401 W. International Airport Road in Anchorage

Where else but Alaska can you find a combination Cajun/Creole café, hair salon, beauty school AND tanning salon? This place has it all and is hands down the most interesting establishment the Krewe du Review has visited to date. We had swung by the restaurant several times before, hoping to try their gumbo. Gumbo is only served on weekdays, so we picked some up as take out (smoked pork and alligator sausage) to share with the Krewe on a Saturday afternoon.

Alligator gumbo sounded a little scary, but our fears were allayed with our first bite. The broth was thick, dark and creamy with a great smoky flavor. We closely examined the alligator sausage---it tasted good but to be quite honest I wouldn't have guessed it contained reptile meat. Peppers, celery and onion were plentiful and the spicing was a little different but great. The menu notes that they like to be creative with their spices. I guess if they can be "creative" with hair-dos they can certainly take an artistic turn with their cooking, too! The meal came with a good little corn muffin and a side of red beans and rice. The red beans were kidney beans, not my favorite, and were spiced quite differently-lots of cumin and spices that I couldn't quite determine.

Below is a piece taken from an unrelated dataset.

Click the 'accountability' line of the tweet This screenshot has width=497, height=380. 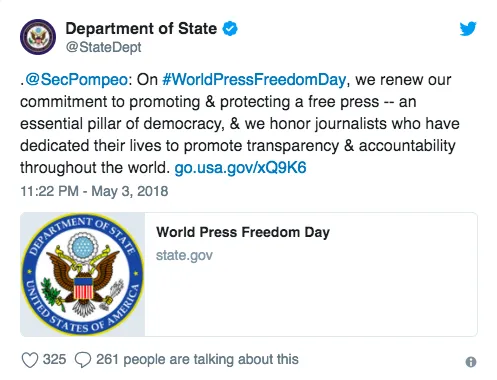238,146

On the following weekend, we were able to visit the restaurant for a sit down meal. When we had popped in before (yes, the Krewe has done a lot of scouting out of restaurants around town), we had always seen a colorful fellow with curly gray hair and a groovy crocheted hat, involved in lively conversation in one of the booths. There he was again, and we learned that he was Sigel, the owner and cook (plus beautician and beauty school instructor). In this visit, he was helping his daughter Aly (the waitress) with her studies (yep, they home school right there in the restaurant), and assisted a few young women studying beauty school stuff. Aly took our orders and talked with us about learning to play the piano, viola, accordion and guitar-all of the instruments are sitting out, ready to play when the spirit moves. Steve and I ordered sandwiches, a Creole dip and a jambalaya sandwich.

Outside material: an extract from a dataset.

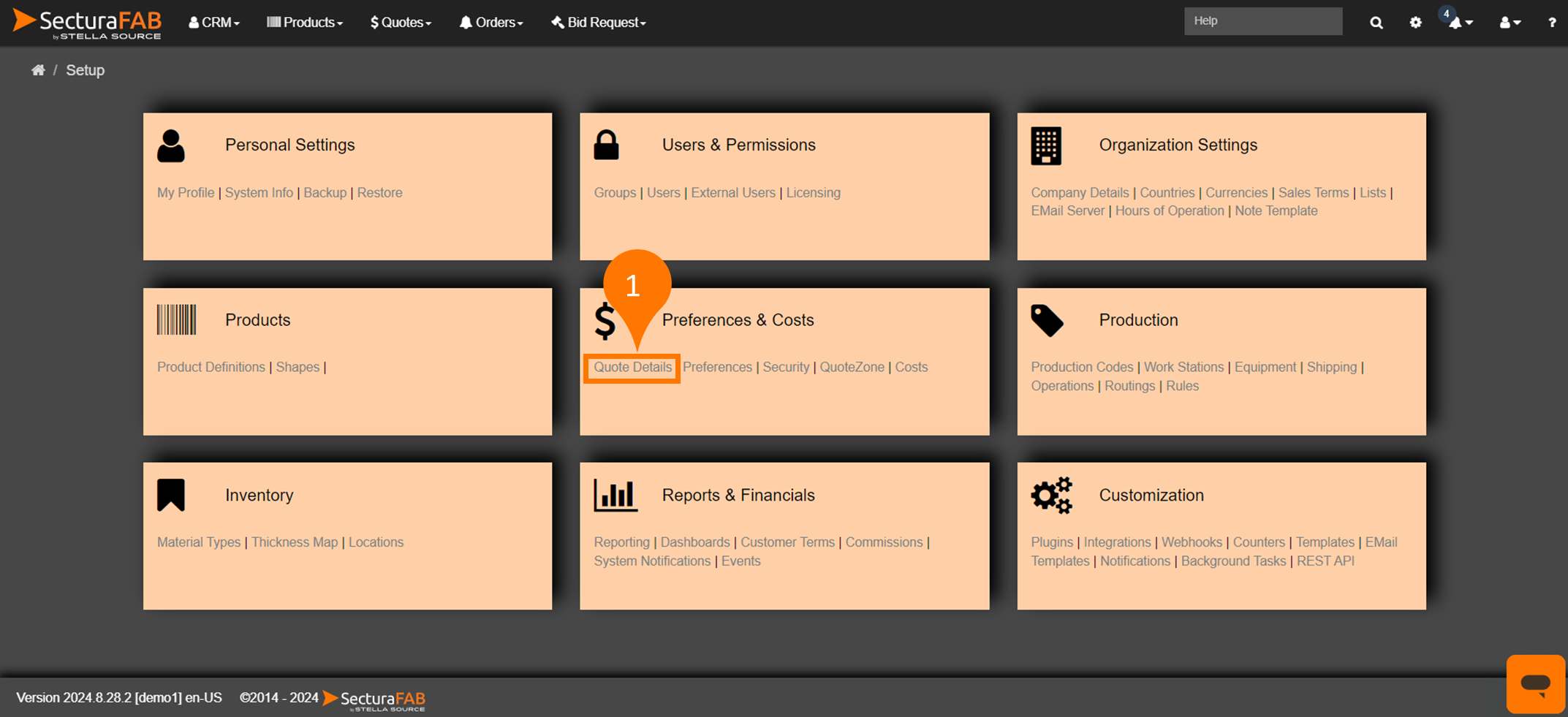Open the settings gear icon
This screenshot has height=717, width=1568.
(1415, 23)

While waiting we explored the restaurant-there's lots to look at. The walls are painted in bright, bold Mardi Gras colors, and there are five roomy booths. A long table runs the length of the room with colorful outdoor umbrellas perched above it. The table was jam packed with different beauty supplies that looked like someone was labeling or sorting. Each booth has a large, glass topped table, and underneath the glass are all sorts of Mardi Gras and New Orleans memorabilia-"throws" of all sorts, beads, coins, photos and prints of New Orleans scenes, travel brochures, restaurant menus and matchbooks from Louisiana, etc. Beads, masks, pictures and original art adorn the walls. A large wirework alligator hangs on the wall near the doorway, and we counted at least three REAL dried alligator heads here and there. One particularly festive one held their business cards and loads of Mardi Gras beads. A wire shelving unit holds large jars of pickled okra and Café du Monde coffee cups. Odd items are stacked or hung here and there.

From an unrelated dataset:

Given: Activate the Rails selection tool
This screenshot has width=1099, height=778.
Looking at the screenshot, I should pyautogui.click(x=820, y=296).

When there was a break in the action, Sigel came over to chat with us. He talked about how he and his wife Sue had started the restaurant. They had moved to Anchorage from Seattle where they had both worked in the beauty industry and he had done professional cooking. Upon arriving here they began to miss one of their favorite restaurants, one that served Cajun and Creole food. When a space became available next to their salon they decided to start up a restaurant of their own and cook the food they love-Cajun ("Fire") and homemade ice cream ("Ice").

Sigel brought out a few delicious pieces of confection for us to try, "it's something we're playing with". The squares were made of fudge, malted milk, pecans and Grand Marnier-WOW! About then Aly brought out our sandwiches. Steve's Creole dip was a meaty roast beef sandwich with melted gouda cheese. Mine was jambalaya, topped with melted gouda cheese on a toasted hoagy roll-it was spicy and good, and Steve kept wanting more "tastes" of it. Get your own buddy!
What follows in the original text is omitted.